50 protest waste project
March 21. Sunbury. About 50 protesters carried signs outside city hall Tuesday to support residents concerned that the state Department of Environmental Protection may approve a permit for a waste transfer station at the former Celotex site on North Front Street.
Officials from Clean Harbors Environmental Services, of Norwell, Mass., the company that wants to build the transfer station, met with City Council members and Northumberland County and state Department of Environmental Protection agency officials to answer questions about the project.
The meeting — billed as an information session for government officials — was originally to be closed to the public, but DEP let two residents attend on the condition that they did not ask questions.
Soldiers get boost with new reserve center
March 22. Mausdale.
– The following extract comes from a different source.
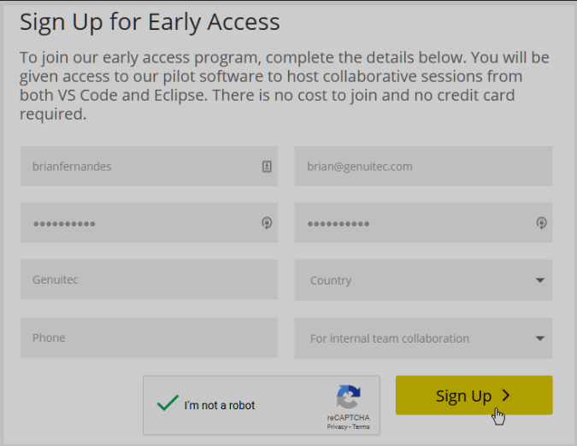Open the Country dropdown
577x446 pixels.
pos(423,280)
The new Danville Armed Forces Reserve Center contains phenomenal space for taking care of soldiers, according to a two-star general on hand for the site’s ribbon cutting on Wednesday.
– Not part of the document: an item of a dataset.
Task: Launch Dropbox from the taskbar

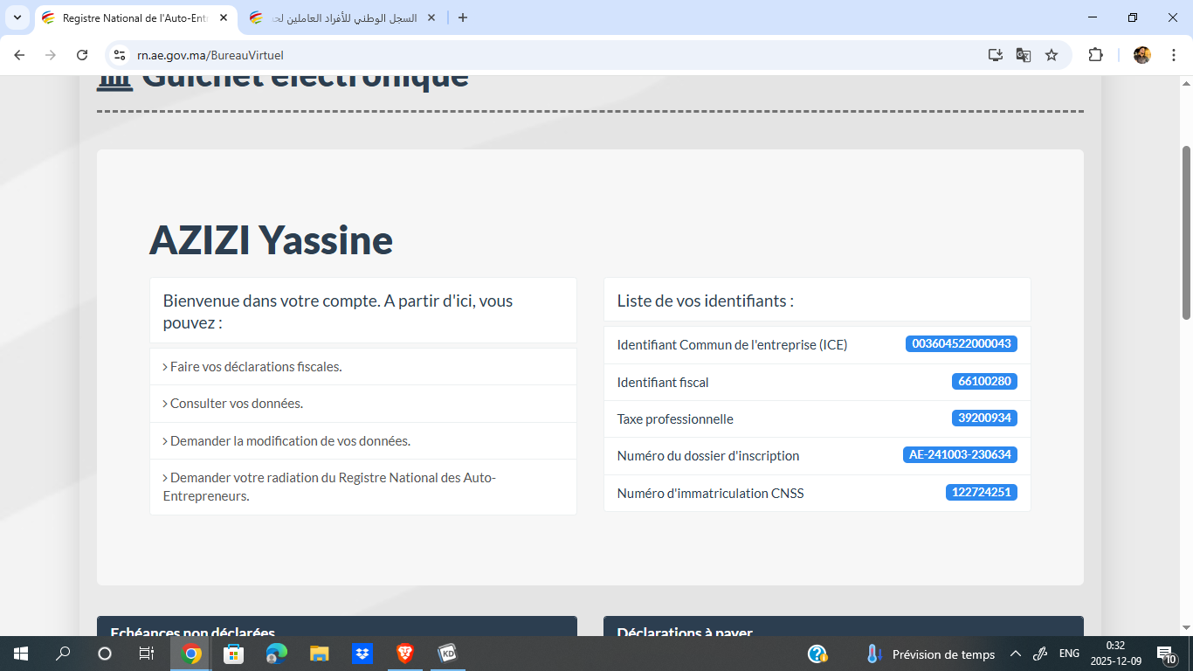Action: (x=362, y=654)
“The strength of soldiers is their families,” Maj. Gen. William Waff said of the family readiness center, part of the $19 million, 80,000-square-foot facility which replaced armories in Lewisburg and Berwick.
Shik’s Musto retires
March 23. Sunbury. Superintendent Robin Musto, under whose brief tenure the Shikellamy school board closed two middle schools, furloughed 41 employees and put a popular fifth-grade camp in jeopardy while facing a $5.1 million budget deficit in 2011, has retired.
Directors accepted the letter of resignation by Musto, hired at $115,000 fewer than 21 months ago, by a 7-1 vote at Thursday night’s school board meeting.
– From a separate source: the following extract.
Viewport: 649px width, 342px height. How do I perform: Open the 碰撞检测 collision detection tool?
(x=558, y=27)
Musto, 55, had been on a leave of absence since Feb. 20.
Blotches plague smallmouth bass
March 25. Sunbury. The commissioner of the Pennsylvania Fish and Boat Commission on Friday night called on the Corbett administration and state and federal agencies to investigate what is causing black blotches on small-mouth bass up and down the Susquehanna River.
“We have a serious water problem,” Bob Bachman said.
So serious that a longtime river angler said he wouldn’t eat any fish — regardless of species — from the Susquehanna River.
Not small-mouth bass. Not carp, walleye or catfish, said Dr. William Yingling, of Freeburg.